Featuring blurry selfie album art and a comically understated title, Some Rap Songs feels specifically designed to keep casual hip-hop listeners out of its densely lyrical and experimental circle. Sweatshirt avoids flexes about his successful life and career to muse about depression and bad acid. He swaps standard hooks and percussive trap beats for distorted jazz samples and glitchy, lo-fi production. The end result is a cloudy listening experience that demands heavy replay to figure out.
The problem is that Earl’s stream of consciousness style does not lend itself to easy listening. Off-kilter drum loops and piano chords bury the lyrics on Red Water and Peanut, creating an unfriendly sonic experience reminiscent of listening to a song with cheap earphones in a noisy room. Listeners will only be able to appreciate Earl’s poetry once they devote every ounce of their focus to hearing it.
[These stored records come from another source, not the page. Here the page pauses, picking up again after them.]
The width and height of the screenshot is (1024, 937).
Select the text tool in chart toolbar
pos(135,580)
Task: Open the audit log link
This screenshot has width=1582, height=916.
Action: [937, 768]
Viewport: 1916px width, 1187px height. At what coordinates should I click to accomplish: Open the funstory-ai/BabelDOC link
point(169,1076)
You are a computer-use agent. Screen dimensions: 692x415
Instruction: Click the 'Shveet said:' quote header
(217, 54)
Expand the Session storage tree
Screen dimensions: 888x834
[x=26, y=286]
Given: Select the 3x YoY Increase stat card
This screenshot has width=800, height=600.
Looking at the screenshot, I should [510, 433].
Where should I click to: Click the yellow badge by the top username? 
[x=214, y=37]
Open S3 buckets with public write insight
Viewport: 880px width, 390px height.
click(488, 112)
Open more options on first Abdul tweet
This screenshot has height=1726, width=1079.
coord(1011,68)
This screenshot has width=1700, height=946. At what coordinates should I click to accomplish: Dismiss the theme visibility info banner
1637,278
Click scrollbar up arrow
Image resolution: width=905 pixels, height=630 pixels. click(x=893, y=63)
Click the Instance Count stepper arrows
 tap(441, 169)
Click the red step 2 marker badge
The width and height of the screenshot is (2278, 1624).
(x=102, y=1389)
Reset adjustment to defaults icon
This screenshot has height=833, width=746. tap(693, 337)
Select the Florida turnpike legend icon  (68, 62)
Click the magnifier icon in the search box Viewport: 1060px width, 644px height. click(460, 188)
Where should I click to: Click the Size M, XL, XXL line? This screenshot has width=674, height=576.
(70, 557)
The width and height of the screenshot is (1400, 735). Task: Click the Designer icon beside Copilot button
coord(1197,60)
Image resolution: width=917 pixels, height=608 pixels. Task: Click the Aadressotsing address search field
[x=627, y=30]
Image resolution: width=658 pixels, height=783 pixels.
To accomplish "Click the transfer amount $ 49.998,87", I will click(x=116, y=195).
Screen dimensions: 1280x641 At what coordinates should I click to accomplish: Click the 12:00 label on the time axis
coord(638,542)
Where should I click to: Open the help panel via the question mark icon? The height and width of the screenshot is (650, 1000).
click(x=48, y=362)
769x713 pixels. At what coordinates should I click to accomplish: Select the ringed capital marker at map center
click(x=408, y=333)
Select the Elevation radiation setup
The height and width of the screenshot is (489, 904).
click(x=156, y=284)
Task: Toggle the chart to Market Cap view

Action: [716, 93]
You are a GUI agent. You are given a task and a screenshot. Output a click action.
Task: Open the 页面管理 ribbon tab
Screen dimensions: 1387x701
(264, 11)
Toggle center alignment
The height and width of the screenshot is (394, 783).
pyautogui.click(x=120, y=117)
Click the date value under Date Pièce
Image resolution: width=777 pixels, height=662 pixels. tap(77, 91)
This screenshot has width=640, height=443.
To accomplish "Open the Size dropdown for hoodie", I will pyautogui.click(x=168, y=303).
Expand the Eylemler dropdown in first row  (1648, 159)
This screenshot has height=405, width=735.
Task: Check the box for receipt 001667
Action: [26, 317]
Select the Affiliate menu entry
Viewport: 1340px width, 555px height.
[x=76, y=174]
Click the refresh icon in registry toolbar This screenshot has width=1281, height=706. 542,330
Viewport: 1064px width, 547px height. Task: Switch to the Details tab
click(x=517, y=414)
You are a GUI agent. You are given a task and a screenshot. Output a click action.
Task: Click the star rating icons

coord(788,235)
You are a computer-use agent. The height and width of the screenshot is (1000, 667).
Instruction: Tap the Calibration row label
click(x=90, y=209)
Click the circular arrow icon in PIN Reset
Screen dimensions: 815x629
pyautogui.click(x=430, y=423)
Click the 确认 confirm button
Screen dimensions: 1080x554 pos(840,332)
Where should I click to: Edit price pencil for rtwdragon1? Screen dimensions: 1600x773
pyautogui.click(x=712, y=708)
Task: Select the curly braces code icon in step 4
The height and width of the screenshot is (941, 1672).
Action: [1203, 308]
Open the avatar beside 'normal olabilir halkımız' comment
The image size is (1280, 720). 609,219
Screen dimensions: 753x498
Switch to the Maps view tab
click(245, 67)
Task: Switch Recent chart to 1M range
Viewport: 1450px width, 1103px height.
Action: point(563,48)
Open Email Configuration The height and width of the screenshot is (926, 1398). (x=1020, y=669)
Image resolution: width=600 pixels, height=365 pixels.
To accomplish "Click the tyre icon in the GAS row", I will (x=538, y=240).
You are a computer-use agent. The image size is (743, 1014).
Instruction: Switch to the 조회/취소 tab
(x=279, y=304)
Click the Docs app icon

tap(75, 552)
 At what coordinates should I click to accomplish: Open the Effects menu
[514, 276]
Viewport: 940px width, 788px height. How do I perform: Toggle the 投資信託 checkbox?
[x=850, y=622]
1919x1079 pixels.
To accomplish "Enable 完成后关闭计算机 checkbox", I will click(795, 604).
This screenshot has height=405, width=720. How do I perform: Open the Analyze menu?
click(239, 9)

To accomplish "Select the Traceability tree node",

It’s almost too fitting that the rapper, who once told Pitchfork “flexing is being able to say the most in the least amount of words,” communicates his clearest emotions in the two songs where he says virtually nothing. On Playing Possum, Sweatshirt reconciles his relationship with his father, the late South African poet Keorapetse William Kgositsile, by sampling an excerpt of his poem, Anguish Longer Than Sorrow, alongside his mother Cheryl Harris reading a keynote speech. He also shows glimpses of optimism on final track Riot!, a sunny, acoustic instrumental that samples a song of the same name by his uncle, jazz legend Hugh Masekela.
On December 24 and Ontheway!, Earl disperses more familiar, digestible melodies like doggy treats, which encourages listeners to continue working their way through the track list. The album could be a blueprint for the future sound of hip-hop. But for now, it’s unlikely the avant-garde lyricism will dominate RapCaviar anytime soon.